PGR quer que Silval Barbosa pegue R$ 32 milhões e em espécie

 

 

A Procuradoria Geral da República (PGR) manifestou-se contrária ao pedido de parcelamento da dívida do ex-governador Silval da Barbosa, decorrente de seu acordo de colaboração premiada, aumentando de R$ 23,4 milhões para R$ 32,6 milhões em valores atualizados. 

O imbróglio que se arrasta desde 2019, quando Silval tentou substituir o pagamento das parcelas em espécie por imóveis, e que não houve anuência oficial da Procuradoria Geral da República (PGR).  A manifestação reitera a necessidade de cumprimento integral do acordo nos termos originalmente homologados, já que o atraso também geraria multas ao delator.

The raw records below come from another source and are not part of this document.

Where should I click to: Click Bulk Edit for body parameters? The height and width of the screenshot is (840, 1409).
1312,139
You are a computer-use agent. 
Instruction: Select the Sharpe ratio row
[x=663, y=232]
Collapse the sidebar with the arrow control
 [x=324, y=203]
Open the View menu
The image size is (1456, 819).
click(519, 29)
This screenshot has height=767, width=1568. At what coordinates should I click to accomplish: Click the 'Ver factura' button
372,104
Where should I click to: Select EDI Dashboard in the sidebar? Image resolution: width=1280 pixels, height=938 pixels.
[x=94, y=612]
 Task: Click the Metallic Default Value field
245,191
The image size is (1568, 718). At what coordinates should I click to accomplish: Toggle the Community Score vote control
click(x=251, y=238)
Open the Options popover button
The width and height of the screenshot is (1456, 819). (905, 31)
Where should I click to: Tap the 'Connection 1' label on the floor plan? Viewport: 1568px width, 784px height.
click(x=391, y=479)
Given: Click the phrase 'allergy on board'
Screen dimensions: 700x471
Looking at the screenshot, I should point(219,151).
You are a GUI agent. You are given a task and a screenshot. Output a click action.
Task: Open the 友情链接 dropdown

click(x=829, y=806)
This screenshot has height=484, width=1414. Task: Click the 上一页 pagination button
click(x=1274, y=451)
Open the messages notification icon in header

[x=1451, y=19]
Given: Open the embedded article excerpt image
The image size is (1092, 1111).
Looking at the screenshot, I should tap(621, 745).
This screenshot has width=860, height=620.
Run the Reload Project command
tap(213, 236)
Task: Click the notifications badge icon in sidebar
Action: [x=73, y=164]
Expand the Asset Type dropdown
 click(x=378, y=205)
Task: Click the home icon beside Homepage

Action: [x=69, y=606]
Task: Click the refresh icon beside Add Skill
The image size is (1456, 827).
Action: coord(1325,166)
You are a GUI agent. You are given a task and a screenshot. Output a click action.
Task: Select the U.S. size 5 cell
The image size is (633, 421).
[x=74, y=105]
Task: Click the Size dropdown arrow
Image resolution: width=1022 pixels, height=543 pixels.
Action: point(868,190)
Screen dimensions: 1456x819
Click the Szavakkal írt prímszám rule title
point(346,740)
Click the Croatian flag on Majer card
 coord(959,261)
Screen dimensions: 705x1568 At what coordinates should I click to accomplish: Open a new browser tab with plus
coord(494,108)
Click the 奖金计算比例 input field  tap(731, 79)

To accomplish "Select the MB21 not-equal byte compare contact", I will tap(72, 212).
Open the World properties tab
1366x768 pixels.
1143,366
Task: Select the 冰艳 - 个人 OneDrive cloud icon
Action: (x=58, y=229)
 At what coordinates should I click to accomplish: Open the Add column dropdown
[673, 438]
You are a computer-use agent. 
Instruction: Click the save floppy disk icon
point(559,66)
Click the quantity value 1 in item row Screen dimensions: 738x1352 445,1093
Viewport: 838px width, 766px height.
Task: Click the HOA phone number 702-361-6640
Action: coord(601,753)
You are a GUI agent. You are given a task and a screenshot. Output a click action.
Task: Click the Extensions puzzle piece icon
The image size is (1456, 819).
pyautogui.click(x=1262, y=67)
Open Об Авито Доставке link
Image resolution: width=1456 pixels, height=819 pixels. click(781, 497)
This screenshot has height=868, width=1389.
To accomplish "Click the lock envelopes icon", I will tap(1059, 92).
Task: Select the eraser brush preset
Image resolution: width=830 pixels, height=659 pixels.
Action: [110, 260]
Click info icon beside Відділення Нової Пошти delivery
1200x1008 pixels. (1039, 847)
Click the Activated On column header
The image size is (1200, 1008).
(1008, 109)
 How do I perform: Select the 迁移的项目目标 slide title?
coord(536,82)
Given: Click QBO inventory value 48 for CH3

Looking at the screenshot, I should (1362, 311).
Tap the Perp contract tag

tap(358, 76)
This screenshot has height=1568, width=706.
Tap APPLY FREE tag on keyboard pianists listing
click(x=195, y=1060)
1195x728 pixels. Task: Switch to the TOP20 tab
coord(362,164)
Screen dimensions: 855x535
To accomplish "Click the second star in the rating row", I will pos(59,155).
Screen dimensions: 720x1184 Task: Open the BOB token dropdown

O parecer apresentado ocorre após decisão do ministro do Supremo Tribunal Federal (STF), Dias Toffoli, que determinou o pagamento em até 30 dias. Após a decisão, a defesa de Silval Barbosa solicitou que o pagamento ocorresse em cinco parcelas por ano, conforme estabelecido na colaboração premiada em 2017.

Para a PGR, o novo pedido de reparcelamento seria uma tentativa de adiar, mais uma vez, o adimplemento de obrigações que já deveriam ter sido quitadas há anos. 

O PGR ainda aponta que a decisão judicial que determinou o pagamento do saldo em trinta dias úteis não comporta flexibilização, sob pena de esvaziamento de sua autoridade e da força cogente das cláusulas pactuadas na colaboração premiada.   

O Caso      

O acordo celebrado em 2017, além do ex-governador ter devolvido R$ 46,6 milhões pagos mediante perdimento imediato, de bens móveis e imóveis, ele teria que pagar R$ 23,4 milhões em dinheiro que seriam depositados em uma conta judicial.    

De acordo com as regras estabelecidas no acordo de Silval, em caso de atraso inferior a 60 dias no pagamento de parcela, incidirá multa de 10% no valor da parcela corrigida monetariamente. Na época, a defesa de Silval chegou a solicitar a substituição das parcelas por 4 imóveis para o ministro Fux, com aval da PGR.     

Porém, ao delegar a gestão da colaboração premiada para a Segunda Vara Criminal de Cuiabá, o magistrado não chegou a decidir se aceita ou não a troca solicitada pela defesa.     

O pagamento dos R$ 23,4 milhões seria depositado em 5 parcelas de R$ 4,6 milhões a partir de março de 2018 até a defesa de Silval havia solicitado que o STF informasse a Justiça mato-grossense do seu pedido para substituir os valores que seriam pagos em espécie em troca de uma área rural em Sinop e mais outros 3 imóveis.